**RECORD EXCERPTS:**
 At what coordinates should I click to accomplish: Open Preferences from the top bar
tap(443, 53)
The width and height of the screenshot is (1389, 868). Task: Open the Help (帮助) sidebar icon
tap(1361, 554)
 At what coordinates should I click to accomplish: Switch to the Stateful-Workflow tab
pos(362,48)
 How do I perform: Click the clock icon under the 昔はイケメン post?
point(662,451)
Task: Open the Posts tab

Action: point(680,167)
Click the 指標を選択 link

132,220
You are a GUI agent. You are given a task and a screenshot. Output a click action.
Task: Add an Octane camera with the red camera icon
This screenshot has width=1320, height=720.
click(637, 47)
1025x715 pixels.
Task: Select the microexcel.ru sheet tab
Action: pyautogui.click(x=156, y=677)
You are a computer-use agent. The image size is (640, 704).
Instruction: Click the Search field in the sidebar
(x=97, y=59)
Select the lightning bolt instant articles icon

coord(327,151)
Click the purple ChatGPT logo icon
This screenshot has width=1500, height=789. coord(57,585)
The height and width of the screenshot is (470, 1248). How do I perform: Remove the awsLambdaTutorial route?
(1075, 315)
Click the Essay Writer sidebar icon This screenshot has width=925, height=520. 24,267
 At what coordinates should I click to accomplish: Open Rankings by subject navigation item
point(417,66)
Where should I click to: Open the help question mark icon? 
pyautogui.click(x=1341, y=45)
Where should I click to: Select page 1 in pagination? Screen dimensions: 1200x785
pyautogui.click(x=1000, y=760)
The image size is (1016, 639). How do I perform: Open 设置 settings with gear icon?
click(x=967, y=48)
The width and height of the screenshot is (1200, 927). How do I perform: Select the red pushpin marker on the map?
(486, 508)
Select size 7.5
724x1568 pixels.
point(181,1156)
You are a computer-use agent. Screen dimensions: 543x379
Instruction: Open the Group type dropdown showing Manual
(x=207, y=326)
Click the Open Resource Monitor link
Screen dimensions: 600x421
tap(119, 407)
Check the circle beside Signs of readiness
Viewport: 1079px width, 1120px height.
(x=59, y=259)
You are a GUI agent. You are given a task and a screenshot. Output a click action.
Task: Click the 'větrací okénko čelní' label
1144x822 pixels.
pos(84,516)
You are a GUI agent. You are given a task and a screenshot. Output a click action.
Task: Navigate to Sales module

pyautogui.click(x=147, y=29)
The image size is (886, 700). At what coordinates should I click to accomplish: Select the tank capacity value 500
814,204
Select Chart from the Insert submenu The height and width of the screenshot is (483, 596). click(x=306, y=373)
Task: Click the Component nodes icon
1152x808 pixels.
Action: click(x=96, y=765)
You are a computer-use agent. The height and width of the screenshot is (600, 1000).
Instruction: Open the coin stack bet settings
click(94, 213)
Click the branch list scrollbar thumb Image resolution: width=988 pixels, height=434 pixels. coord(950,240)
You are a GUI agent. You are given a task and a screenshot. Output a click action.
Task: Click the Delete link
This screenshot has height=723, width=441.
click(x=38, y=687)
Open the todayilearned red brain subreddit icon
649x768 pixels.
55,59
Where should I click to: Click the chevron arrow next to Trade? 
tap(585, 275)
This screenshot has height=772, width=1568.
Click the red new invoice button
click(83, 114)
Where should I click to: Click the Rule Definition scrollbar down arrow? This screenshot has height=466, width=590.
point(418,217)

**TO DO:**
Copy out the records once more. Match them exactly.

**EXERCISE OUTPUT:**
 At what coordinates should I click to accomplish: Open Preferences from the top bar
tap(443, 53)
The width and height of the screenshot is (1389, 868). Task: Open the Help (帮助) sidebar icon
tap(1361, 554)
 At what coordinates should I click to accomplish: Switch to the Stateful-Workflow tab
pos(362,48)
 How do I perform: Click the clock icon under the 昔はイケメン post?
point(662,451)
Task: Open the Posts tab

Action: point(680,167)
Click the 指標を選択 link

132,220
You are a GUI agent. You are given a task and a screenshot. Output a click action.
Task: Add an Octane camera with the red camera icon
This screenshot has width=1320, height=720.
click(637, 47)
1025x715 pixels.
Task: Select the microexcel.ru sheet tab
Action: pyautogui.click(x=156, y=677)
You are a computer-use agent. The image size is (640, 704).
Instruction: Click the Search field in the sidebar
(x=97, y=59)
Select the lightning bolt instant articles icon

coord(327,151)
Click the purple ChatGPT logo icon
This screenshot has width=1500, height=789. coord(57,585)
The height and width of the screenshot is (470, 1248). How do I perform: Remove the awsLambdaTutorial route?
(1075, 315)
Click the Essay Writer sidebar icon This screenshot has width=925, height=520. 24,267
 At what coordinates should I click to accomplish: Open Rankings by subject navigation item
point(417,66)
Where should I click to: Open the help question mark icon? 
pyautogui.click(x=1341, y=45)
Where should I click to: Select page 1 in pagination? Screen dimensions: 1200x785
pyautogui.click(x=1000, y=760)
The image size is (1016, 639). How do I perform: Open 设置 settings with gear icon?
click(x=967, y=48)
The width and height of the screenshot is (1200, 927). How do I perform: Select the red pushpin marker on the map?
(486, 508)
Select size 7.5
724x1568 pixels.
point(181,1156)
You are a computer-use agent. Screen dimensions: 543x379
Instruction: Open the Group type dropdown showing Manual
(x=207, y=326)
Click the Open Resource Monitor link
Screen dimensions: 600x421
tap(119, 407)
Check the circle beside Signs of readiness
Viewport: 1079px width, 1120px height.
(x=59, y=259)
You are a GUI agent. You are given a task and a screenshot. Output a click action.
Task: Click the 'větrací okénko čelní' label
1144x822 pixels.
pos(84,516)
You are a GUI agent. You are given a task and a screenshot. Output a click action.
Task: Navigate to Sales module

pyautogui.click(x=147, y=29)
The image size is (886, 700). At what coordinates should I click to accomplish: Select the tank capacity value 500
814,204
Select Chart from the Insert submenu The height and width of the screenshot is (483, 596). click(x=306, y=373)
Task: Click the Component nodes icon
1152x808 pixels.
Action: click(x=96, y=765)
You are a computer-use agent. The height and width of the screenshot is (600, 1000).
Instruction: Open the coin stack bet settings
click(94, 213)
Click the branch list scrollbar thumb Image resolution: width=988 pixels, height=434 pixels. coord(950,240)
You are a GUI agent. You are given a task and a screenshot. Output a click action.
Task: Click the Delete link
This screenshot has height=723, width=441.
click(x=38, y=687)
Open the todayilearned red brain subreddit icon
649x768 pixels.
55,59
Where should I click to: Click the chevron arrow next to Trade? 
tap(585, 275)
This screenshot has height=772, width=1568.
Click the red new invoice button
click(83, 114)
Where should I click to: Click the Rule Definition scrollbar down arrow? This screenshot has height=466, width=590.
point(418,217)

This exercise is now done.